*DATA:*
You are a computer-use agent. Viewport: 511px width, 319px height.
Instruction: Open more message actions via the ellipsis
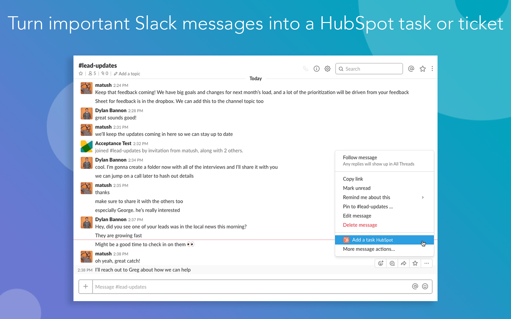point(427,263)
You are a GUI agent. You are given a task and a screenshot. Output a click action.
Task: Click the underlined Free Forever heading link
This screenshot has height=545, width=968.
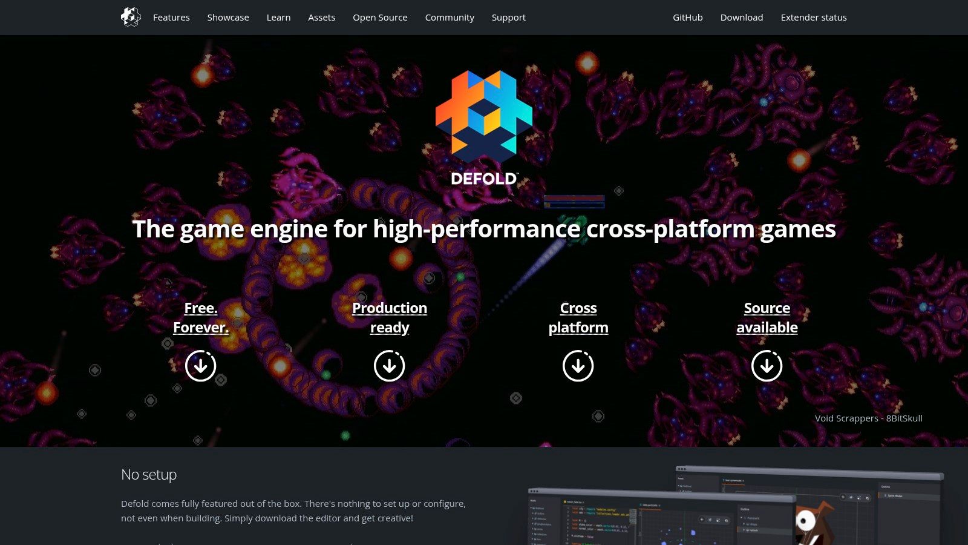tap(200, 317)
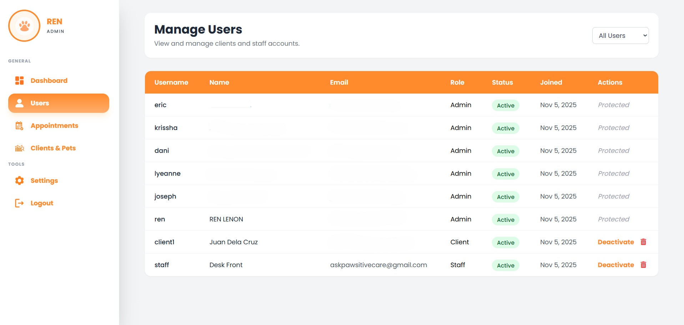Click the Logout arrow icon
The height and width of the screenshot is (325, 684).
[19, 203]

*WHAT TO PRODUCE:*
If a line in the records holds the string "agent", count it, and give only the total.

*SOLUTION:*
2